What is needed is an exact copy of all the lines below.

Supplied data Start Marker

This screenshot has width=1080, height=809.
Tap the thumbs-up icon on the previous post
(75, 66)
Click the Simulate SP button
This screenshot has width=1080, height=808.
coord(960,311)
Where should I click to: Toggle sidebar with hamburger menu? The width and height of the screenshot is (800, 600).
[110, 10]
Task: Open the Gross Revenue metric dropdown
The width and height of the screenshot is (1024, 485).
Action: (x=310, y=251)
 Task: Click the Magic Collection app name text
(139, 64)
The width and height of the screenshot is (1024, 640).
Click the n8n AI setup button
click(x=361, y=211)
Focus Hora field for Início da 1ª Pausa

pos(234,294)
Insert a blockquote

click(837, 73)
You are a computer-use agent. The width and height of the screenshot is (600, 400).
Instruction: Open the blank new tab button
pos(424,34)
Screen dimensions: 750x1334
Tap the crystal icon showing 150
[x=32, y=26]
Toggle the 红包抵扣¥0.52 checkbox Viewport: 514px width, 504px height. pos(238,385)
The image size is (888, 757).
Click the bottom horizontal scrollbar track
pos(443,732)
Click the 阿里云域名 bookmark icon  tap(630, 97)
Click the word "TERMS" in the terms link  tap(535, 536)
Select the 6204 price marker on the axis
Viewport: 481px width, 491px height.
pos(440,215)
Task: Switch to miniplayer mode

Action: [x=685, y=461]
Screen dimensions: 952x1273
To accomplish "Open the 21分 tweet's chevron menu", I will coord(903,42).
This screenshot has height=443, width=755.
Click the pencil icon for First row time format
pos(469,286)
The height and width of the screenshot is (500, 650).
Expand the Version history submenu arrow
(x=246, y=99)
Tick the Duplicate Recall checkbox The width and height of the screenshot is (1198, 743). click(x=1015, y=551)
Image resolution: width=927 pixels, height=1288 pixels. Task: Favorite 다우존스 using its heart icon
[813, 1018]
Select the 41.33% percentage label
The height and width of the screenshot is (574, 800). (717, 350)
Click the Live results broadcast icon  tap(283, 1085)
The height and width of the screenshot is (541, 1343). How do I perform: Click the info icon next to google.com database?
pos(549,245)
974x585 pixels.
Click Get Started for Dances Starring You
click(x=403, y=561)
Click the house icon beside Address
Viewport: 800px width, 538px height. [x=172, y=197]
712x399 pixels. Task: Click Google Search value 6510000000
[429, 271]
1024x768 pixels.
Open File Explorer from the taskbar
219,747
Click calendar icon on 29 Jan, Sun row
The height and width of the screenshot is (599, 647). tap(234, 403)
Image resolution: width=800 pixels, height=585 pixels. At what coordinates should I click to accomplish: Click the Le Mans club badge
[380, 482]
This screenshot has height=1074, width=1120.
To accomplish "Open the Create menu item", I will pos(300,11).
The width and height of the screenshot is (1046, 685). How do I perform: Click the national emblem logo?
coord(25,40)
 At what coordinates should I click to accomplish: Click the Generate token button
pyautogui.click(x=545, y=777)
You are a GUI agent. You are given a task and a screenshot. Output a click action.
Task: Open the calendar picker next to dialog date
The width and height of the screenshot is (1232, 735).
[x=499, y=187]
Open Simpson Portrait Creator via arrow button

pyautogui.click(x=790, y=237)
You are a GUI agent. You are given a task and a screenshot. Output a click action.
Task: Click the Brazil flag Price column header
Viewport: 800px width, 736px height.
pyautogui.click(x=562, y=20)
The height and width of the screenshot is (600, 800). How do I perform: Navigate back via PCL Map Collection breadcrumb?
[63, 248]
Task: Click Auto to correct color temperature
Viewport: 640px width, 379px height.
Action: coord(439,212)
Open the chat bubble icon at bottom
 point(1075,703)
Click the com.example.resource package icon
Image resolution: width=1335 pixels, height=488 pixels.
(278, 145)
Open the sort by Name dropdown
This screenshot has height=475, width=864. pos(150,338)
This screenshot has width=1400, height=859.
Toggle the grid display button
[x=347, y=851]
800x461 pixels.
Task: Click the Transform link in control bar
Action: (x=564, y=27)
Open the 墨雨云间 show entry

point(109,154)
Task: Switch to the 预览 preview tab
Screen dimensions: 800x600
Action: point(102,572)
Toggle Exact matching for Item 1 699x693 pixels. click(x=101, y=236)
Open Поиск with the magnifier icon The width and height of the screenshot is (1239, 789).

Supplied data End Marker

__Written response__.
This screenshot has width=1080, height=809.
Tap the thumbs-up icon on the previous post
(75, 66)
Click the Simulate SP button
This screenshot has width=1080, height=808.
coord(960,311)
Where should I click to: Toggle sidebar with hamburger menu? The width and height of the screenshot is (800, 600).
[110, 10]
Task: Open the Gross Revenue metric dropdown
The width and height of the screenshot is (1024, 485).
Action: (x=310, y=251)
 Task: Click the Magic Collection app name text
(139, 64)
The width and height of the screenshot is (1024, 640).
Click the n8n AI setup button
click(x=361, y=211)
Focus Hora field for Início da 1ª Pausa

pos(234,294)
Insert a blockquote

click(837, 73)
You are a computer-use agent. The width and height of the screenshot is (600, 400).
Instruction: Open the blank new tab button
pos(424,34)
Screen dimensions: 750x1334
Tap the crystal icon showing 150
[x=32, y=26]
Toggle the 红包抵扣¥0.52 checkbox Viewport: 514px width, 504px height. pos(238,385)
The image size is (888, 757).
Click the bottom horizontal scrollbar track
pos(443,732)
Click the 阿里云域名 bookmark icon  tap(630, 97)
Click the word "TERMS" in the terms link  tap(535, 536)
Select the 6204 price marker on the axis
Viewport: 481px width, 491px height.
pos(440,215)
Task: Switch to miniplayer mode

Action: [x=685, y=461]
Screen dimensions: 952x1273
To accomplish "Open the 21分 tweet's chevron menu", I will coord(903,42).
This screenshot has height=443, width=755.
Click the pencil icon for First row time format
pos(469,286)
The height and width of the screenshot is (500, 650).
Expand the Version history submenu arrow
(x=246, y=99)
Tick the Duplicate Recall checkbox The width and height of the screenshot is (1198, 743). click(x=1015, y=551)
Image resolution: width=927 pixels, height=1288 pixels. Task: Favorite 다우존스 using its heart icon
[813, 1018]
Select the 41.33% percentage label
The height and width of the screenshot is (574, 800). (717, 350)
Click the Live results broadcast icon  tap(283, 1085)
The height and width of the screenshot is (541, 1343). How do I perform: Click the info icon next to google.com database?
pos(549,245)
974x585 pixels.
Click Get Started for Dances Starring You
click(x=403, y=561)
Click the house icon beside Address
Viewport: 800px width, 538px height. [x=172, y=197]
712x399 pixels. Task: Click Google Search value 6510000000
[429, 271]
1024x768 pixels.
Open File Explorer from the taskbar
219,747
Click calendar icon on 29 Jan, Sun row
The height and width of the screenshot is (599, 647). tap(234, 403)
Image resolution: width=800 pixels, height=585 pixels. At what coordinates should I click to accomplish: Click the Le Mans club badge
[380, 482]
This screenshot has height=1074, width=1120.
To accomplish "Open the Create menu item", I will pos(300,11).
The width and height of the screenshot is (1046, 685). How do I perform: Click the national emblem logo?
coord(25,40)
 At what coordinates should I click to accomplish: Click the Generate token button
pyautogui.click(x=545, y=777)
You are a GUI agent. You are given a task and a screenshot. Output a click action.
Task: Open the calendar picker next to dialog date
The width and height of the screenshot is (1232, 735).
[x=499, y=187]
Open Simpson Portrait Creator via arrow button

pyautogui.click(x=790, y=237)
You are a GUI agent. You are given a task and a screenshot. Output a click action.
Task: Click the Brazil flag Price column header
Viewport: 800px width, 736px height.
pyautogui.click(x=562, y=20)
The height and width of the screenshot is (600, 800). How do I perform: Navigate back via PCL Map Collection breadcrumb?
[63, 248]
Task: Click Auto to correct color temperature
Viewport: 640px width, 379px height.
Action: coord(439,212)
Open the chat bubble icon at bottom
 point(1075,703)
Click the com.example.resource package icon
Image resolution: width=1335 pixels, height=488 pixels.
(278, 145)
Open the sort by Name dropdown
This screenshot has height=475, width=864. pos(150,338)
This screenshot has width=1400, height=859.
Toggle the grid display button
[x=347, y=851]
800x461 pixels.
Task: Click the Transform link in control bar
Action: (x=564, y=27)
Open the 墨雨云间 show entry

point(109,154)
Task: Switch to the 预览 preview tab
Screen dimensions: 800x600
Action: point(102,572)
Toggle Exact matching for Item 1 699x693 pixels. click(x=101, y=236)
Open Поиск with the magnifier icon The width and height of the screenshot is (1239, 789).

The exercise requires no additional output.